*Records from a dataset*.

┄┄┄┄┄┄┄┄┄┄

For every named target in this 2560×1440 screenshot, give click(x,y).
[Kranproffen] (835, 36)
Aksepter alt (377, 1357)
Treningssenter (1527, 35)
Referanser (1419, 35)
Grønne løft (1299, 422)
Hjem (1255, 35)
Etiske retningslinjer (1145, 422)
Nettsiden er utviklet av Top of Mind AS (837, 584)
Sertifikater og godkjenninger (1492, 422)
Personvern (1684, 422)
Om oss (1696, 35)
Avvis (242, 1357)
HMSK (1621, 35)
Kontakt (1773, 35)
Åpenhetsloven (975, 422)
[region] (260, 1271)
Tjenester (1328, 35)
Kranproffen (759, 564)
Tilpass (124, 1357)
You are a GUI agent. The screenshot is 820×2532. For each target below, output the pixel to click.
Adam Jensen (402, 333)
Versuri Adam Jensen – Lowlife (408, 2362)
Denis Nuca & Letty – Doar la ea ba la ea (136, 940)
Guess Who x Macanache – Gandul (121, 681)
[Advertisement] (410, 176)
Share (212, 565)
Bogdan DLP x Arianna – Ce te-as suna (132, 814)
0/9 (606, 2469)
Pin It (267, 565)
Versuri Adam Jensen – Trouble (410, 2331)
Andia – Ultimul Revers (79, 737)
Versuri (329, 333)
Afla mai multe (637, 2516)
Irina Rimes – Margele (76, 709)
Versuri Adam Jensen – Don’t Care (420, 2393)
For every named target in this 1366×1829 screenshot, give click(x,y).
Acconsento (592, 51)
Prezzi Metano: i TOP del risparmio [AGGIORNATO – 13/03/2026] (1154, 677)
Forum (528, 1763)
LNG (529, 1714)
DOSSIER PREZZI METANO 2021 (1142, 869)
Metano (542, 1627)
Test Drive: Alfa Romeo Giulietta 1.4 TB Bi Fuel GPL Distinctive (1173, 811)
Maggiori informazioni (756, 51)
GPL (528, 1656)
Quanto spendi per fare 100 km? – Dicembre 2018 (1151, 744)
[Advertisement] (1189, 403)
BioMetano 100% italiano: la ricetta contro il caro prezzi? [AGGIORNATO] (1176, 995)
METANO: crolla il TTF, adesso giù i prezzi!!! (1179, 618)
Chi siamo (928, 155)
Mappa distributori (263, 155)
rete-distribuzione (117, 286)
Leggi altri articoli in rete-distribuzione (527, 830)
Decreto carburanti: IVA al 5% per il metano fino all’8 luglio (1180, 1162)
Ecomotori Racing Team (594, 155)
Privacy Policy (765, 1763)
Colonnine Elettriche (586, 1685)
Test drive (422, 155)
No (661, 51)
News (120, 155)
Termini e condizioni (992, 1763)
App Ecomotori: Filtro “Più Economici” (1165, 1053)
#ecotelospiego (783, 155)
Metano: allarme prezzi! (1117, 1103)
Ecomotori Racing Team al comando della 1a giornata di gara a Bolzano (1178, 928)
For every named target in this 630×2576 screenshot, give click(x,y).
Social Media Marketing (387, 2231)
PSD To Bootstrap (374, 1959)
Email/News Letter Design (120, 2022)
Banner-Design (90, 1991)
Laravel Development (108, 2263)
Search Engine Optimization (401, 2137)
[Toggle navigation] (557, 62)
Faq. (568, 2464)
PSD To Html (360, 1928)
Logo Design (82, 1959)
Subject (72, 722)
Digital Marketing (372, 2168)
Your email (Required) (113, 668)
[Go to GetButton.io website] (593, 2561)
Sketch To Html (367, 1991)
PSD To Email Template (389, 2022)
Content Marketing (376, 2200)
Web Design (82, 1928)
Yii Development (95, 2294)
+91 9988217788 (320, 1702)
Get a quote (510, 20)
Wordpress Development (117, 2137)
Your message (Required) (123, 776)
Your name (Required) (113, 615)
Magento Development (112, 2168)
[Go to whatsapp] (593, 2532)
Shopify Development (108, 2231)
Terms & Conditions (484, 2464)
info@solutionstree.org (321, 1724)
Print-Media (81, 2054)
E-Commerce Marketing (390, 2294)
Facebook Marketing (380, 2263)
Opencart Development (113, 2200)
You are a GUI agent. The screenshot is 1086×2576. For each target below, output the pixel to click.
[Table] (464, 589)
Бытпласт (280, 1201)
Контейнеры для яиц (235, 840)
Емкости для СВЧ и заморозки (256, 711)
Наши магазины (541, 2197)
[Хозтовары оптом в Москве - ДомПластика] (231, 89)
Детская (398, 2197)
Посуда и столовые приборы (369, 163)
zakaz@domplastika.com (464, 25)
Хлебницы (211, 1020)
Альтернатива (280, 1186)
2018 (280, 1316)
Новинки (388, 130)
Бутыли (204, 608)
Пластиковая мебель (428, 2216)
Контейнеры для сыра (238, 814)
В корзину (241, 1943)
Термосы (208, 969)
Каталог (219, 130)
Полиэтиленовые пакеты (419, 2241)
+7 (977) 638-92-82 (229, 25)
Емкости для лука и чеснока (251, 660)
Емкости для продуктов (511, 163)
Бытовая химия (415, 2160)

┄┄┄┄┄┄┄┄┄┄

*Exercise aim*. Return the records exactly, every line included.

*Output*.
For every named target in this 2560×1440 screenshot, give click(x,y).
[Kranproffen] (835, 36)
Aksepter alt (377, 1357)
Treningssenter (1527, 35)
Referanser (1419, 35)
Grønne løft (1299, 422)
Hjem (1255, 35)
Etiske retningslinjer (1145, 422)
Nettsiden er utviklet av Top of Mind AS (837, 584)
Sertifikater og godkjenninger (1492, 422)
Personvern (1684, 422)
Om oss (1696, 35)
Avvis (242, 1357)
HMSK (1621, 35)
Kontakt (1773, 35)
Åpenhetsloven (975, 422)
[region] (260, 1271)
Tjenester (1328, 35)
Kranproffen (759, 564)
Tilpass (124, 1357)
You are a GUI agent. The screenshot is 820×2532. For each target below, output the pixel to click.
Adam Jensen (402, 333)
Versuri Adam Jensen – Lowlife (408, 2362)
Denis Nuca & Letty – Doar la ea ba la ea (136, 940)
Guess Who x Macanache – Gandul (121, 681)
[Advertisement] (410, 176)
Share (212, 565)
Bogdan DLP x Arianna – Ce te-as suna (132, 814)
0/9 (606, 2469)
Pin It (267, 565)
Versuri Adam Jensen – Trouble (410, 2331)
Andia – Ultimul Revers (79, 737)
Versuri (329, 333)
Afla mai multe (637, 2516)
Irina Rimes – Margele (76, 709)
Versuri Adam Jensen – Don’t Care (420, 2393)
For every named target in this 1366×1829 screenshot, give click(x,y).
Acconsento (592, 51)
Prezzi Metano: i TOP del risparmio [AGGIORNATO – 13/03/2026] (1154, 677)
Forum (528, 1763)
LNG (529, 1714)
DOSSIER PREZZI METANO 2021 (1142, 869)
Metano (542, 1627)
Test Drive: Alfa Romeo Giulietta 1.4 TB Bi Fuel GPL Distinctive (1173, 811)
Maggiori informazioni (756, 51)
GPL (528, 1656)
Quanto spendi per fare 100 km? – Dicembre 2018 (1151, 744)
[Advertisement] (1189, 403)
BioMetano 100% italiano: la ricetta contro il caro prezzi? [AGGIORNATO] (1176, 995)
METANO: crolla il TTF, adesso giù i prezzi!!! (1179, 618)
Chi siamo (928, 155)
Mappa distributori (263, 155)
rete-distribuzione (117, 286)
Leggi altri articoli in rete-distribuzione (527, 830)
Decreto carburanti: IVA al 5% per il metano fino all’8 luglio (1180, 1162)
Ecomotori Racing Team (594, 155)
Privacy Policy (765, 1763)
Colonnine Elettriche (586, 1685)
Test drive (422, 155)
No (661, 51)
News (120, 155)
Termini e condizioni (992, 1763)
App Ecomotori: Filtro “Più Economici” (1165, 1053)
#ecotelospiego (783, 155)
Metano: allarme prezzi! (1117, 1103)
Ecomotori Racing Team al comando della 1a giornata di gara a Bolzano (1178, 928)
For every named target in this 630×2576 screenshot, give click(x,y).
Social Media Marketing (387, 2231)
PSD To Bootstrap (374, 1959)
Email/News Letter Design (120, 2022)
Banner-Design (90, 1991)
Laravel Development (108, 2263)
Search Engine Optimization (401, 2137)
[Toggle navigation] (557, 62)
Faq. (568, 2464)
PSD To Html (360, 1928)
Logo Design (82, 1959)
Subject (72, 722)
Digital Marketing (372, 2168)
Your email (Required) (113, 668)
[Go to GetButton.io website] (593, 2561)
Sketch To Html (367, 1991)
PSD To Email Template (389, 2022)
Content Marketing (376, 2200)
Web Design (82, 1928)
Yii Development (95, 2294)
+91 9988217788 (320, 1702)
Get a quote (510, 20)
Wordpress Development (117, 2137)
Your message (Required) (123, 776)
Your name (Required) (113, 615)
Magento Development (112, 2168)
[Go to whatsapp] (593, 2532)
Shopify Development (108, 2231)
Terms & Conditions (484, 2464)
info@solutionstree.org (321, 1724)
Print-Media (81, 2054)
E-Commerce Marketing (390, 2294)
Facebook Marketing (380, 2263)
Opencart Development (113, 2200)
You are a GUI agent. The screenshot is 1086×2576. For each target below, output the pixel to click.
[Table] (464, 589)
Бытпласт (280, 1201)
Контейнеры для яиц (235, 840)
Емкости для СВЧ и заморозки (256, 711)
Наши магазины (541, 2197)
[Хозтовары оптом в Москве - ДомПластика] (231, 89)
Детская (398, 2197)
Посуда и столовые приборы (369, 163)
zakaz@domplastika.com (464, 25)
Хлебницы (211, 1020)
Альтернатива (280, 1186)
2018 (280, 1316)
Новинки (388, 130)
Бутыли (204, 608)
Пластиковая мебель (428, 2216)
Контейнеры для сыра (238, 814)
В корзину (241, 1943)
Термосы (208, 969)
Каталог (219, 130)
Полиэтиленовые пакеты (419, 2241)
+7 (977) 638-92-82 (229, 25)
Емкости для лука и чеснока (251, 660)
Емкости для продуктов (511, 163)
Бытовая химия (415, 2160)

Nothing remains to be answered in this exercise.